Cell culture and transient transfection

293T or NIH3T3 cells were cultured in Dulbecco's modified Eagle's medium supplemented with 10% fetal bovine serum or calf serum, respectively. For the transfection, cells were seeded on tissue culture plates or coverslips at the density to give about 80% confluent monolayer after overnight culture. Transfections of the plasmid DNAs were performed with Lipofectamine 2000 (Invitrogen) according to the manufacturer's instructions. In some experiments, the transfected cells were treated with BrdU or GF109203X, a specific inhibitor of PKC family proteins.

Western blotting and co-immunoprecipitation (Co-IP)

Western blotting was performed essentially as described previously 2. 293T or NIH3T3 cells were transfected with the KLF8 constructs for 16 to 24 h, washed with ice-cold PBS and lysed with 1× SDS sample buffer.
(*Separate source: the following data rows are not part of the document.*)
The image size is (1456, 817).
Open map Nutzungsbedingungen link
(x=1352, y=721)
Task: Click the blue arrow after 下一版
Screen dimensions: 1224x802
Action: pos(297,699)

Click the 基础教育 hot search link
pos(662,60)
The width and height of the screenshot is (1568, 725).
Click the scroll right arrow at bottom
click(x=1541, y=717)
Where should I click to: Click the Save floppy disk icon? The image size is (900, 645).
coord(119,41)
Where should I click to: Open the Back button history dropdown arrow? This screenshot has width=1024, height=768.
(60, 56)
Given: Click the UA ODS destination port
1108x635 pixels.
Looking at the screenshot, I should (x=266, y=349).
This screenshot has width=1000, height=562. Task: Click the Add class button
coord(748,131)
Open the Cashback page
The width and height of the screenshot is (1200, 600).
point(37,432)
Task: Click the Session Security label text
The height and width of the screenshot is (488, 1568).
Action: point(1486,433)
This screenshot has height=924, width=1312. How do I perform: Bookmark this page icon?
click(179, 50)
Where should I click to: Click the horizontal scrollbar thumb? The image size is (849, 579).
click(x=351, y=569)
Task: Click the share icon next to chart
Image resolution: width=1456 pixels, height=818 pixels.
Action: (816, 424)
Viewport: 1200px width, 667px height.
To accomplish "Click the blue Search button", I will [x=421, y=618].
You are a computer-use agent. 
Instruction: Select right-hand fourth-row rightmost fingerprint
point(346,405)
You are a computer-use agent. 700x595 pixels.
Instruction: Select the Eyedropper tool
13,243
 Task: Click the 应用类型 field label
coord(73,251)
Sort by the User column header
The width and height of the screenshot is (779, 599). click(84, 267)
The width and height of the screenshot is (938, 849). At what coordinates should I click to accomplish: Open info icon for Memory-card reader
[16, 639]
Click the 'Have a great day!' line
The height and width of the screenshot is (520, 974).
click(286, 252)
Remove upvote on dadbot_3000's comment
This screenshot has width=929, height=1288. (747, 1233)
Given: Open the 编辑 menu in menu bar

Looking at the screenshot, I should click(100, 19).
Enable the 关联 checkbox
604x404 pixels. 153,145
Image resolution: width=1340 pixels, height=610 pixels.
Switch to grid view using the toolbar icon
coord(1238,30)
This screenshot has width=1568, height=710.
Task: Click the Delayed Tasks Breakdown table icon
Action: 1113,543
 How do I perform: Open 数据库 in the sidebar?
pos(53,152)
The lysates were used for blotting. The primary antibody used was mouse anti-Myc monoclonal antibody (9E10, 1:2 000, Santa Cruz, CA, USA) and the secondary antibody was HRP-donkey-anti-mouse antibody (1:5 000, Jackson ImmunoResearch Laboratory, West Grove, PA, USA). For Co-IP, 500 μg of whole cell lysate was pre-cleared with 5 μl of Protein A/G agarose beads (Santa Cruz) for 30 min at 4°C with rotation. Importin-β1 was IPed from the lysate using 2.0 μg of antibody (Karyopherin-β, BD Transduction Laboratories) or mouse IgG for 2 h and 25 μl of Protein A/G beads overnight at 4°C. The beads were then washed, boiled in sample buffer and subject to SDS-PAGE gel electrophoresis and western blotting with either the Myc or importin antibody.

Fluorescent microscopy

NIH3T3 cells were transfected with the KLF8 constructs for 24 h and processed for indirect immunofluorescence staining as previously described 37. The primary antibody used was the 9E10 anti-Myc antibody (1:200). The secondary antibodies used were FITC-conjugated goat-anti mouse antibody (1:200, Jackson ImmunoResearch Laboratory, West Grove, PA). The nuclei were stained with Hoechst 33258 dye. Images were acquired with an Olympus BMX-60 microscope equipped with a cooled charge-coupled device sensi-camera (Cooke, Auburn Hills, MI, USA) and Slidebook software (Intelligent Imaging Innovations, Denver, CO, USA). At least fifty positively transfected cells for each of the KLF8 plasmids from 10-15 independent fields were examined for each of multiple experiments. Exposure conditions were set unchanged within each of the experiments.

Promoter reporter assays

Luciferase reporter assays were performed essentially as described previously 7. Briefly, NIH3T3 cells were co-transfected with KLF8 or its mutants along with cyclin D1 promoter reporter construct. Control reporter expressing Renilla luciferase was used to normalize transfection efficiencies. Luciferase activity was determined using the dual luciferase reporter assay system (Promega) and 20/20n luminometer (Turner BioSystems).

5-Bromodeoxyuridine (BrdUrd) incorporation assays

BrdUrd incorporation assays were essentially as described previously 37. NIH3T3 cells were transfected with KLF8 or its mutants. After serum deprivation and stimulation, BrdU incorporation rate was analyzed for the transfected cells.